#### [STATED PROBLEM A]
List every step given under "Approach" in the minimum window write-up below.
[start SOURCE EXTRACT]
Problem: Given a string S and a string T, find the minimum window in S which will contain all the characters in T in complexity O(n).
Example:
Input: s = "ADOBECODEBANC", t = "ABC" Output: "BANC" Explanation: The minimum window substring "BANC" includes 'A', 'B', and 'C' from string t.
Input: s = "a", t = "a" Output: "a" Explanation: The entire string s is the minimum window.
Input: s = "a", t = "aa" Output: "" Explanation: Both 'a's from t must be included in the window. Since the largest window of s only has one 'a', return empty string.
Approach:
- First check if the length of string is less than the length of the given pattern, if yes then return empty string.
- Store the occurrence of characters of the given pattern in a hash.
- Start matching the characters of pattern with the characters of string i.e. increment count if a character matches.
- Check if (count == length of pattern ) this means a window is found.
- If such window found, try to minimize it by removing extra characters from the beginning of the current window.
- Update minWindowLength.
- Return the minimum length window.
Implementation in C#:
public string MinWindow(string s, string t)
{
if (string.IsNullOrEmpty(s) || string.IsNullOrEmpty(t))
{
return "";
}
if (s.Length < t.Length)
{
return "";
}
Dictionary<int, int> hashT = new Dictionary<int, int>();
Dictionary<int, int> hashS = new Dictionary<int, int>();
for (int i = 0; i < t.Length; ++i)
[end SOURCE EXTRACT]
[start GIVEN RECORDS]
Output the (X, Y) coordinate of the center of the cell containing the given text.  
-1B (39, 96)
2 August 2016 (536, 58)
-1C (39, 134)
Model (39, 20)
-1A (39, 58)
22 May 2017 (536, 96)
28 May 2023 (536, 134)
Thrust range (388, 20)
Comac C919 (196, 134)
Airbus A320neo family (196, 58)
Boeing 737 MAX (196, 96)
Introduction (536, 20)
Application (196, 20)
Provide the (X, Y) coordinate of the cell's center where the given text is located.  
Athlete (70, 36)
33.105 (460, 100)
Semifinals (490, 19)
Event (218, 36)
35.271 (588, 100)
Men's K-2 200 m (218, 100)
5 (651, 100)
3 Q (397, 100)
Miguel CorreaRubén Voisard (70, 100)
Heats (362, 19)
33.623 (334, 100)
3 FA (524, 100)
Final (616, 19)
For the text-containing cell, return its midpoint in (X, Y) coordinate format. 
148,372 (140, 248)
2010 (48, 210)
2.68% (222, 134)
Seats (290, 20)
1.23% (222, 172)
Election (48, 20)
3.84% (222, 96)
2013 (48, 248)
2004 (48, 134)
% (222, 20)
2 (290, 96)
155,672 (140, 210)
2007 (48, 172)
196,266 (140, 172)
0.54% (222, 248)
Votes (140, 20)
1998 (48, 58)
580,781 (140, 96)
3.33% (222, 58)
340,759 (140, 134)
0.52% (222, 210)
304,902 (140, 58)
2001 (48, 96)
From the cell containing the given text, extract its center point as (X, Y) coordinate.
[end GIVEN RECORDS]
#### [STATED PROBLEM B]
From the records above, extract everything from the start of the records down to the line containing "Application (196, 20)", both included.

#### [TASK SOLUTION A]
- First check if the length of string is less than the length of the given pattern, if yes then return empty string.
- Store the occurrence of characters of the given pattern in a hash.
- Start matching the characters of pattern with the characters of string i.e. increment count if a character matches.
- Check if (count == length of pattern ) this means a window is found.
- If such window found, try to minimize it by removing extra characters from the beginning of the current window.
- Update minWindowLength.
- Return the minimum length window.

#### [TASK SOLUTION B]
Output the (X, Y) coordinate of the center of the cell containing the given text.  
-1B (39, 96)
2 August 2016 (536, 58)
-1C (39, 134)
Model (39, 20)
-1A (39, 58)
22 May 2017 (536, 96)
28 May 2023 (536, 134)
Thrust range (388, 20)
Comac C919 (196, 134)
Airbus A320neo family (196, 58)
Boeing 737 MAX (196, 96)
Introduction (536, 20)
Application (196, 20)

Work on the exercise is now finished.